Intercontinental Expands Its Bank Clearing House

Intercontinental Exchange Inc., the owner of the largest credit-default swap clearing house, started guaranteeing trades between banks and clients such as hedge funds a day before a U.S. deadline to improve the $26 trillion market.

The ICE Trust clearing house became the first to process customer trades after receiving U.S. regulatory approval, Intercontinental, of Atlanta, said Monday. Ten hedge funds and asset managers conducted testing before Monday with the 12 dealers that are ICE Trust clearing firms, the company said.

"The collaboration of the buy-side and dealer community played a key role in the successful development and launch of customer clearing," Dirk Pruis, the president of ICE Trust, said in a news release.

Regulators in the U.S. and Europe pushed the financial industry to improve market structure and reduce systemic risk after last year's bankruptcy of Lehman Brothers Holdings Inc., one of the largest credit-swap dealers, froze trading and cost investors hundreds of millions of dollars.

Clearing houses, which are capitalized members, increase stability in over-the-counter derivatives markets such as for credit swaps because they lessen the effect of a default by sharing that risk among the membership and use daily margining procedures to keep accounts current. They also allow regulators to see market positions and prices.
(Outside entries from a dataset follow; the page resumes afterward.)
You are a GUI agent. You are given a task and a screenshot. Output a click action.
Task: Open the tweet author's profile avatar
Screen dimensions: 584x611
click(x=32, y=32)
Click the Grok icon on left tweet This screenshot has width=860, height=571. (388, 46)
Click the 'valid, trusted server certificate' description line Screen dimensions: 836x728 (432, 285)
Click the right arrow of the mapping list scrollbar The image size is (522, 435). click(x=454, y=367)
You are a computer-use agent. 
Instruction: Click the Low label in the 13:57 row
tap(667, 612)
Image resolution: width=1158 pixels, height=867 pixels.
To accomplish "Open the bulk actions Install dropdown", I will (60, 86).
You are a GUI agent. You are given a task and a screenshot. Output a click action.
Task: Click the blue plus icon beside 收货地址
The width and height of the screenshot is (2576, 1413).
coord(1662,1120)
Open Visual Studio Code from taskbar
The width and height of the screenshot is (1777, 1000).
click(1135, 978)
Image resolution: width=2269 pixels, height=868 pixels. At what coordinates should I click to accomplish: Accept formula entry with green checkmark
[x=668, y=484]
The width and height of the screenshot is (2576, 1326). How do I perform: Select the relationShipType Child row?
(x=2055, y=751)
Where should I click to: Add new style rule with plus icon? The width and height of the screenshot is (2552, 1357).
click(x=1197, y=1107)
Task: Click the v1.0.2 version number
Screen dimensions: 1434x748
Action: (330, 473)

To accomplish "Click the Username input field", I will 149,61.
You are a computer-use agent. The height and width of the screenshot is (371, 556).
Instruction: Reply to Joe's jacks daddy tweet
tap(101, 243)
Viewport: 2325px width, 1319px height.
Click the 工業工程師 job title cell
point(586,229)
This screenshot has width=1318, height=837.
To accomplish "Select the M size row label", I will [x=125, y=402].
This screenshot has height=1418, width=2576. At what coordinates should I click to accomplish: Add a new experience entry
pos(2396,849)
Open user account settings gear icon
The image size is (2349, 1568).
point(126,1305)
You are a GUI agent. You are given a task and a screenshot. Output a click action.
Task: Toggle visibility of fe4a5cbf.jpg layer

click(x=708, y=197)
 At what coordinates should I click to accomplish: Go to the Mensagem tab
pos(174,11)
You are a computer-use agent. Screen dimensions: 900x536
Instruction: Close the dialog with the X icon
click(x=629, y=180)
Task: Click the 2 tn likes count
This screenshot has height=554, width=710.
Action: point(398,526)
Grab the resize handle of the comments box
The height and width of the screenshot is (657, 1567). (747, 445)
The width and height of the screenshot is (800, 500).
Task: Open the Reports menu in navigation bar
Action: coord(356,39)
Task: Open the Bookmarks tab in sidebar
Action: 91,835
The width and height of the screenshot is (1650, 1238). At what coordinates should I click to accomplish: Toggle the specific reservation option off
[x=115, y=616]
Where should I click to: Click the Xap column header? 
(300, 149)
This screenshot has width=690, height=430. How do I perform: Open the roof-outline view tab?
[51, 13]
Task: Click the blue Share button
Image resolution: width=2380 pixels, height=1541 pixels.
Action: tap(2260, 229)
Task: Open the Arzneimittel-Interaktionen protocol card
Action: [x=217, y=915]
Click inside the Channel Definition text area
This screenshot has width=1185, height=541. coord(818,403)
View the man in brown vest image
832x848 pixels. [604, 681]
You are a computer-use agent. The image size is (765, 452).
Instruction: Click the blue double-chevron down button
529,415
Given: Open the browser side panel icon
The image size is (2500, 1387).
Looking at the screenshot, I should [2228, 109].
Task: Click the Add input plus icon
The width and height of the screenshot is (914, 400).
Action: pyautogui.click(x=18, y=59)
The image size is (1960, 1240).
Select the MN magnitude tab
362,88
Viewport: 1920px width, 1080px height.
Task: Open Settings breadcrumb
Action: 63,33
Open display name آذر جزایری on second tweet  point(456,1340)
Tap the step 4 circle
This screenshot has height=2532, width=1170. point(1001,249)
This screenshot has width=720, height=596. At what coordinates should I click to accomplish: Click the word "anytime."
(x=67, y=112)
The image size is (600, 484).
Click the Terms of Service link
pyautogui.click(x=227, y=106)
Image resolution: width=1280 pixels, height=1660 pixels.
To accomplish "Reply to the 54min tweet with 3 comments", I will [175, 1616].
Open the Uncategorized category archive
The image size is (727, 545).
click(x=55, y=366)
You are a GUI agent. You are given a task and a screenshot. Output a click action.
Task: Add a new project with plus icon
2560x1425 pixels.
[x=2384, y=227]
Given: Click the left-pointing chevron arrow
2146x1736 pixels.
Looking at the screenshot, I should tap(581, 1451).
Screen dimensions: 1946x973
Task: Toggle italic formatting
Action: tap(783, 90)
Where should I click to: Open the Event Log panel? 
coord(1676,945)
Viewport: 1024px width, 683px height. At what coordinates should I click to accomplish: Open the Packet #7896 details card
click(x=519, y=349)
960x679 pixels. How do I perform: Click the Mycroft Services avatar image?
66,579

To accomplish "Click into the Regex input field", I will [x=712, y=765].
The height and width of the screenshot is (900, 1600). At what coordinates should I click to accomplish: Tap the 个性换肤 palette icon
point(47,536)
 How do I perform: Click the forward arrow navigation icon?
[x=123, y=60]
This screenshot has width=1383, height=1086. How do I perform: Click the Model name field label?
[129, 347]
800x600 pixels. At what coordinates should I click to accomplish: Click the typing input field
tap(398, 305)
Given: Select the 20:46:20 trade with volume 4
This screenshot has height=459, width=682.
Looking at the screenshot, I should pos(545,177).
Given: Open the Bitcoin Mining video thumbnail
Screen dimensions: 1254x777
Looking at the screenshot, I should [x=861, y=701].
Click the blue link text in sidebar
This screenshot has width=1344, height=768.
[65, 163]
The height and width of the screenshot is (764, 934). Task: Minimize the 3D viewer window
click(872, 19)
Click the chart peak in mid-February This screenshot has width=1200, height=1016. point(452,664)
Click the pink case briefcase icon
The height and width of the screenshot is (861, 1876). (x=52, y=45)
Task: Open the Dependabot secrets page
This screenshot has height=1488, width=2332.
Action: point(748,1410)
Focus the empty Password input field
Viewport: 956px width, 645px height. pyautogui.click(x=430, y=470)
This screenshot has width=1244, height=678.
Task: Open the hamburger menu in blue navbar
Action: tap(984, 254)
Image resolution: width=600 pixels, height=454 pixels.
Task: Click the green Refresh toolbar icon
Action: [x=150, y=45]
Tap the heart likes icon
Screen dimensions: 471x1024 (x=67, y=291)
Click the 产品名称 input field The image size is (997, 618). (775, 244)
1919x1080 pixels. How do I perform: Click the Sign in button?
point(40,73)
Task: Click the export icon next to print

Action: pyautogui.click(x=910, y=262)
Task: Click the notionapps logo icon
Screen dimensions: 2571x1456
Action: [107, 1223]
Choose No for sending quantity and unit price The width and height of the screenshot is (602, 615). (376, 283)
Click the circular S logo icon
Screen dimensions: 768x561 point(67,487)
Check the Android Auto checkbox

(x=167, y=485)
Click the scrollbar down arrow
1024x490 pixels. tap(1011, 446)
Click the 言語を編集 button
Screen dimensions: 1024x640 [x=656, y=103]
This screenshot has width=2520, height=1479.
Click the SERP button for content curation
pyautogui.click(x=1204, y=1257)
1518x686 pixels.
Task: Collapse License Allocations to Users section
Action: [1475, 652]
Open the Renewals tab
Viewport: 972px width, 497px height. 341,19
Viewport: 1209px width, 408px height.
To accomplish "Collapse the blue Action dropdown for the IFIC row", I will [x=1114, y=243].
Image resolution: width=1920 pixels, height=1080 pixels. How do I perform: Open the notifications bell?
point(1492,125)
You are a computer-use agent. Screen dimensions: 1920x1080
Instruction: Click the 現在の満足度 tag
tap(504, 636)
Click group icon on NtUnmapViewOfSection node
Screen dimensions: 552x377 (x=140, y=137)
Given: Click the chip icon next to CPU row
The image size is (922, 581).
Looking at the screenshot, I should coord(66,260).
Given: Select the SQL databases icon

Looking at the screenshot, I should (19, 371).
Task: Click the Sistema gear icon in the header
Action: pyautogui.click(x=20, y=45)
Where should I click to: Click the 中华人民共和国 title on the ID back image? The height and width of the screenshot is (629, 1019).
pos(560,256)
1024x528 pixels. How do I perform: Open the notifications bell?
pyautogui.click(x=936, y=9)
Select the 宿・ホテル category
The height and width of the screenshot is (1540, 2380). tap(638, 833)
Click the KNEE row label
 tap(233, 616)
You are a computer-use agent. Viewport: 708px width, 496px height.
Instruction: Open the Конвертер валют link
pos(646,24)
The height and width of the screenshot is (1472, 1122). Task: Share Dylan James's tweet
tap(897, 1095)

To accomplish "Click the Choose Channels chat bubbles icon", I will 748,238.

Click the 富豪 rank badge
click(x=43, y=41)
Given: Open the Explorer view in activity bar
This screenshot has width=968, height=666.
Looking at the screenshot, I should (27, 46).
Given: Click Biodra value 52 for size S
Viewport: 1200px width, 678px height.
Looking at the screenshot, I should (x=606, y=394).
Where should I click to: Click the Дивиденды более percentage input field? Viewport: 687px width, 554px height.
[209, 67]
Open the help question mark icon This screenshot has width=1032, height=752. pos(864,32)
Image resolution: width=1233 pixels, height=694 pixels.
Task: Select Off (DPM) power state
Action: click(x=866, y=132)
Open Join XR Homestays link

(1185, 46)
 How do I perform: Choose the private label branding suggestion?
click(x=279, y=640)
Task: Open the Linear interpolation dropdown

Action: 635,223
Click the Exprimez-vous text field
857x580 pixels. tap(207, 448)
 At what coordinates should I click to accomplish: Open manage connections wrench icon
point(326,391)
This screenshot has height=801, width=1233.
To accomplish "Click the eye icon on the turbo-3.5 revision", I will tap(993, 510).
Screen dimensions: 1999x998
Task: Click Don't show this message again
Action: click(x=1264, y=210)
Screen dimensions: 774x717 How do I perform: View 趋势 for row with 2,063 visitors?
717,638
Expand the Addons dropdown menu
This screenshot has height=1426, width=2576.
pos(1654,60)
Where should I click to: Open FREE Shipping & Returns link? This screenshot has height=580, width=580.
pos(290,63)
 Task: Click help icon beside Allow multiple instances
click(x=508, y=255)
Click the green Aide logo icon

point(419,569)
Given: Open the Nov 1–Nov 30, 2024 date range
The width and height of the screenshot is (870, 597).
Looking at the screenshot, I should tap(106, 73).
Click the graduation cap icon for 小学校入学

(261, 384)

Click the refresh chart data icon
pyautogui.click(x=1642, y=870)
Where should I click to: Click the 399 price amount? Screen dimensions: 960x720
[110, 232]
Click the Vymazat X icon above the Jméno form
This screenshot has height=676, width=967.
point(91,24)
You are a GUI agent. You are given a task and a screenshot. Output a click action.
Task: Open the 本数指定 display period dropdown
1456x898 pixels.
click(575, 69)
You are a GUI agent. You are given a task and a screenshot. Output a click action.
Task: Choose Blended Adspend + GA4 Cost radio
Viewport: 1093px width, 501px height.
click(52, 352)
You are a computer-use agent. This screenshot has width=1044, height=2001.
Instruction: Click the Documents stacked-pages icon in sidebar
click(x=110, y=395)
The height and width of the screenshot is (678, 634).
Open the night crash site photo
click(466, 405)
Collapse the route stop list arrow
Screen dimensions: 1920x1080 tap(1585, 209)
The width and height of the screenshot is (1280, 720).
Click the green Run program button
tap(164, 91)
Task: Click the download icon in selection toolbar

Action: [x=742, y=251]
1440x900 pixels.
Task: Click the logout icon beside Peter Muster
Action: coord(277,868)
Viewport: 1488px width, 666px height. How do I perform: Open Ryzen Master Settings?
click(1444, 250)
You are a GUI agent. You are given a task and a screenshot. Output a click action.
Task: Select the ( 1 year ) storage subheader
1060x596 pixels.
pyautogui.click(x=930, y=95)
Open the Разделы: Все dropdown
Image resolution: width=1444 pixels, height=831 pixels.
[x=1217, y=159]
Since its inception in March, ICE Trust has only been open to banks. Investors have demanded the protections of clearing to avoid the risk of counterparty default such as with Lehman Brothers. ICE Trust said its new system will segregate customer margin payments and allow that money to be transferred in the case of a dealer default. It will also allow trades to be cleared on the same day they are executed, according to the company.

In June, the Federal Reserve Bank of New York and banks agreed to a Dec. 15 deadline to offer dealer customers access to clearing houses. ICE Trust faced delays in starting customer clearing after saying in July that it would begin customer clearing in October. It still needed regulatory approval at Oct. 2 when it said it would begin the service this month.

ICE Trust did not disclose which bank customers are participating in its clearing services. It quoted executives from AllianceBernstein Holding LP, D.E. Shaw & Co. and BlueMountain Capital Management LLC, among the largest users of the CDS market, in a Sept. 8 statement about customer clearing for credit swaps.

Credit-default swaps were created initially as a way for banks to hedge their risk from loans. They became popular vehicles for hedge funds, insurance companies and other asset managers to speculate on the quality of debt or the creditworthiness of companies because they were often easier and cheaper to trade than bonds.

On Dec. 11, the House voted to tighten rules for derivatives and create powers to break apart financial firms that threaten the economy. The Senate is expected to take up the measure early next year.

An amendment to the bill limits bank ownership in new clearing or execution services to 20%. Firms in existence with bank stakes exceeding 20% at Jan. 1, 2010, would be exempt unless they change their ownership structure.

ICE Trust has cleared more than $3.1 trillion of credit-swap transactions since March.

Intercontinental competitor CME Group Inc., the world's largest futures exchange, has yet to clear a trade in the credit-swap market. The exchange, of Chicago, has said it plans to be ready by Tuesday to guarantee trades in indexes and single-name contracts. Eurex, Europe's largest futures market, is also competing to back the trades with its clearing house.